*Objective 1*: In the passage on automated roadway planning below, why should a city avoid too many compromises in its master grid layout? Answer in one to three sentences.
*Objective 2*: According to the passage on automated roadway planning below, how fast does all through traffic travel on the rectangular grid?
*Objective 3*: Sum up the passage on automated roadway planning below in two sentences.

*Text block*:
· · ·

So how do you plan an automated roadway network for a specific city? The first step is to develop a conceptual overall master grid layout. This is a grid custom-fitted to a given metropolitan area. It represents the goals of a fully implemented system. The MASTER GRID layout determines for all time how effectively the distances of travel between points can be minimized in that city. Too many compromises may permanently increase the distances vehicles are forced to travel.

The MASTER GRID must work around such geographical constraints as rivers, bays, mountains, and lakes. Man-made constraints are a different matter. Wherever an automated roadway is built, the city will follow. The direction and shape of the city will be determined by the Master Grid. If there is a substantial man-made obstacle, construction of that section of the grid might just have to wait – perhaps 20 years or more — until the obstacle is obsolete and is removed.

Conventional roads and streets through crowded cities have grown increasingly less efficient as local governments have compromised good road design to accommodate special interests. For example, meandering streets through subdivisions and master planned communities are attractive. But roads whose purpose is to provide regional travel from one part of a city to another need to be THROUGH streets and follow a rational pattern of connectivity appropriate to the metropolitan area.

There was a time when government growth-planning administrators required developers to reserve a fifty-foot right-of-way on the developer’s side of every township section line when they developed a project (townships are 1 square mile land parcels). This meant a through road could be built at one-mile intervals both north to south and east to west. Anyone buying property along a parcel’s boundary (if it was a section line) could reasonably expect a road might be built there, so if they had a problem with that, they might want to buy elsewhere.

If a county decided to build a road they had a 100-ft. right-of-way already clear of obstacles. It could purchase the land and build the road. The point is, for the MASTER GRID to be effective it must recognize physical geographical restraints, but should not be constrained by man-made obstacles.

The layout of a master grid for a given metropolitan area may be a composite based upon design elements of THEORETICAL TEMPLATES. Our template examples are rectangular, circular, and a diamond pattern.

 

 

 

 

 

 

 

 

 

 

 

Illustration 8
Rectangluar grid
zoomenlarge image see animation
rectangular grid

Illustration 8 shows a rectangular grid. Each automated regional roadway is a single lane in a single direction. All THROUGH traffic on the grid travels 120 mph. Regional automated transport roads alternate north and south at one-mile intervals and east and west at one-mile intervals. The circular roadways are INTERCHANGES. Vehicles use the interchanges to get from one regional roadway onto another regional roadway. The interchanges are also used to EXIT and ACCESS the REGIONAL roadway grid. When a vehicle EXITS an INTERCHANGE it decelerates to 80 mph or 50 mph depending on the LEVEL of SERVICE ZONE it is exiting into. As a vehicle exits into local or neighborhood roads it will decelerate to 20 mph.

· · ·

*Source material*:
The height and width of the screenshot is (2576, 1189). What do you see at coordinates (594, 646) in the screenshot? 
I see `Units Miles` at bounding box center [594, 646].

· · ·

*Exercise solution 1*: The master grid layout determines for all time how well travel distances between points in the city can be kept short. Too many compromises may permanently increase the distances vehicles are forced to travel.

*Exercise solution 2*: All through traffic on the grid travels 120 mph.

*Exercise solution 3*: Planning an automated roadway network for a city starts with a master grid layout that must work around geographical constraints like rivers and mountains but should not be limited by man-made obstacles, since the city will grow to follow the grid. In the rectangular example, one-way single-lane regional roadways run at one-mile intervals with through traffic at 120 mph, and circular interchanges let vehicles switch roadways, exit or enter the grid, slowing to 80 or 50 mph and then to 20 mph on local roads.